Record extracts -
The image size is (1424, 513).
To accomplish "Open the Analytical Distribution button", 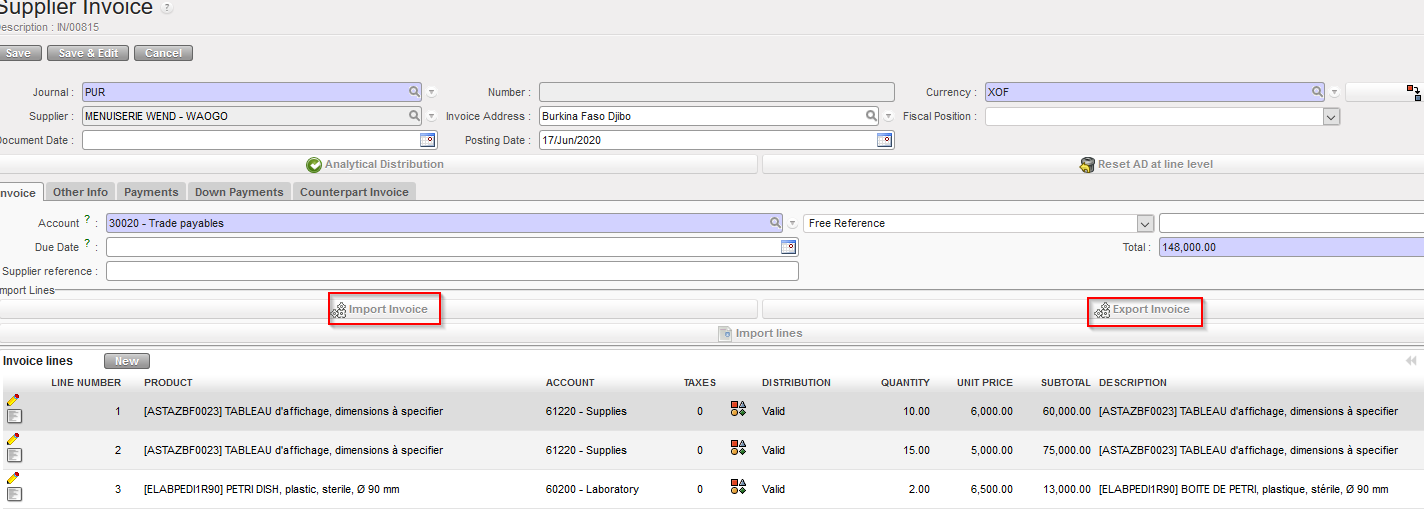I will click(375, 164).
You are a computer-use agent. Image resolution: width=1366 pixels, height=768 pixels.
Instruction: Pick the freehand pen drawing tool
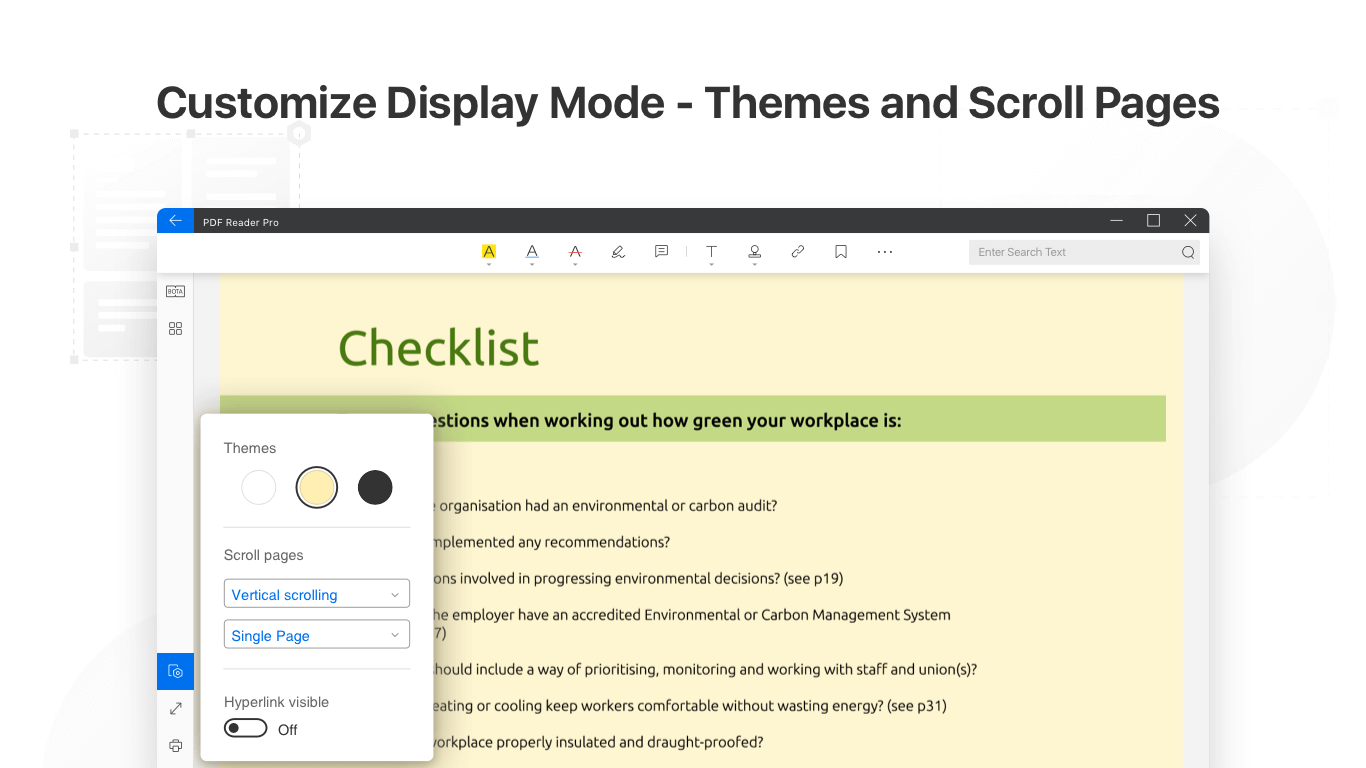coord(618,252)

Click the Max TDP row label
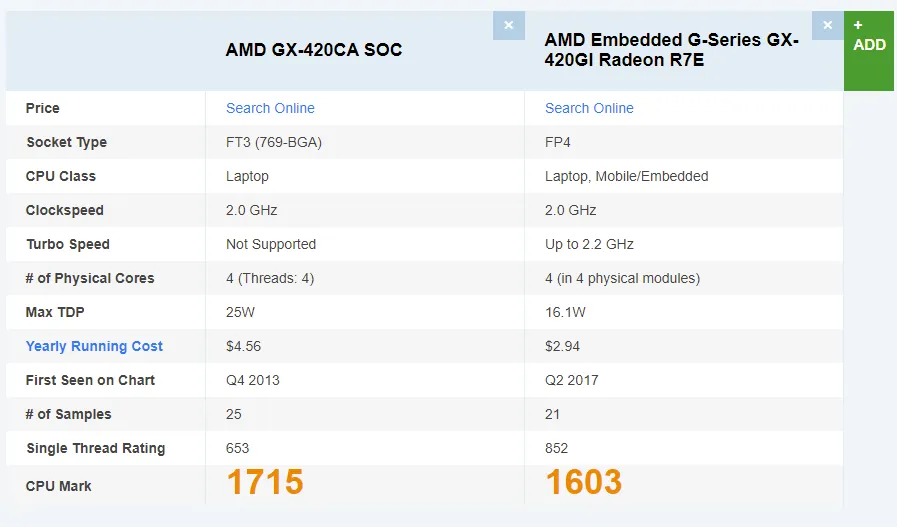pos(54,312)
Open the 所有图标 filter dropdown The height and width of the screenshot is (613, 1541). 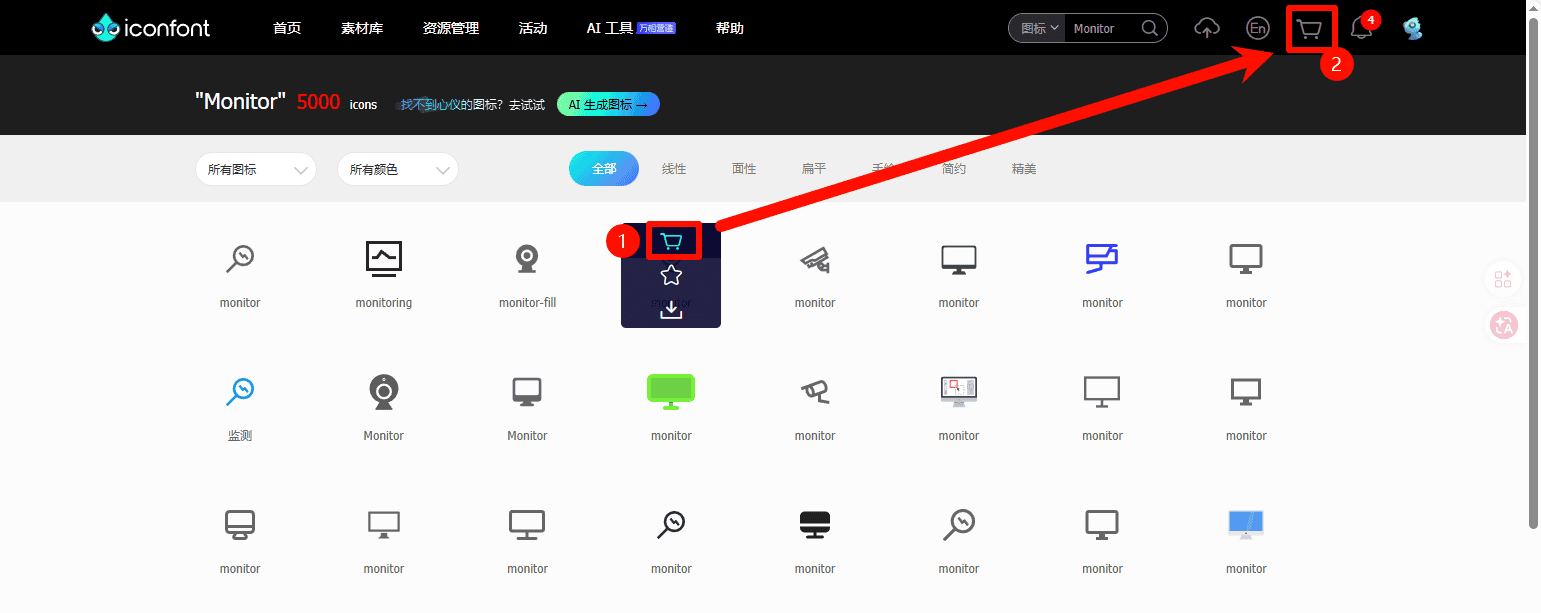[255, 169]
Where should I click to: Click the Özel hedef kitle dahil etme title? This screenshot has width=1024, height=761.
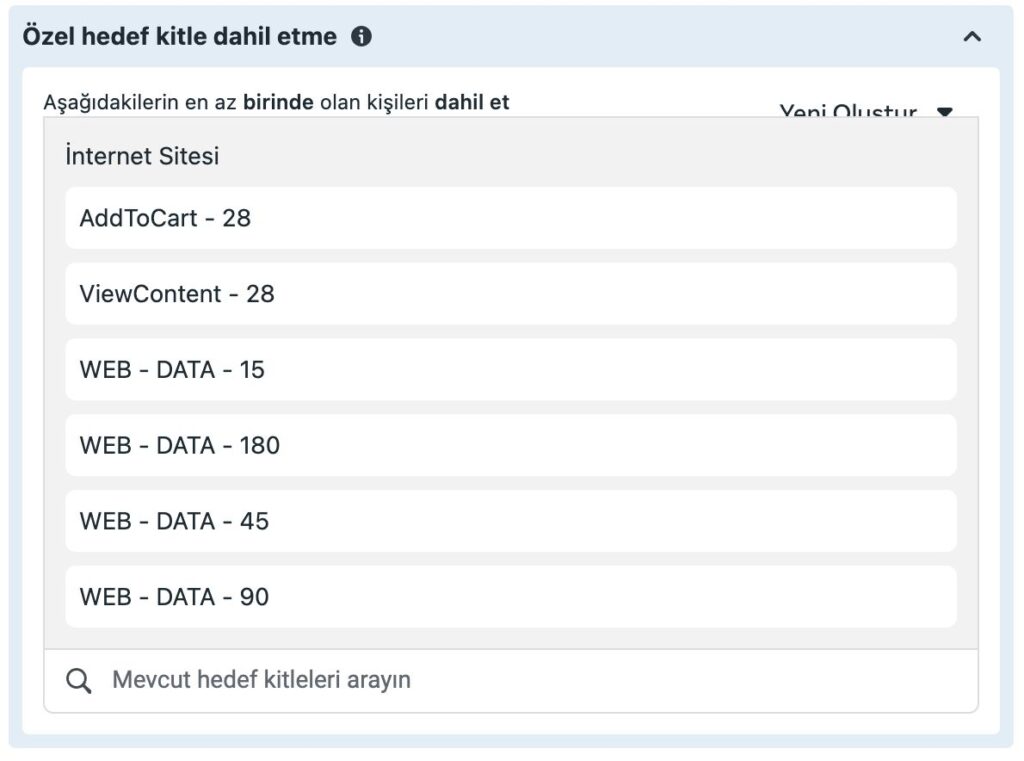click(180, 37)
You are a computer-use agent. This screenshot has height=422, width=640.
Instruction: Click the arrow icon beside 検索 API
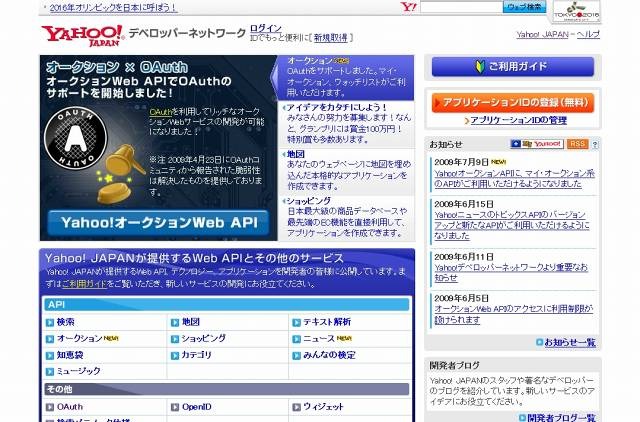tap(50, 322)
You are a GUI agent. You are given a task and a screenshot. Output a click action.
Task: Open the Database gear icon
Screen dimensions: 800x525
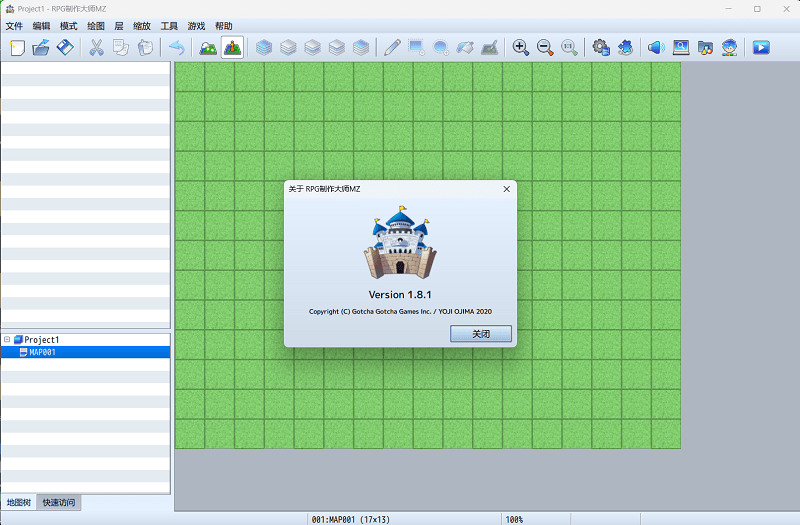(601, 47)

Required work - State how many lines in the records above contain the word "computer". Write the number alone.

Solved exercise - 2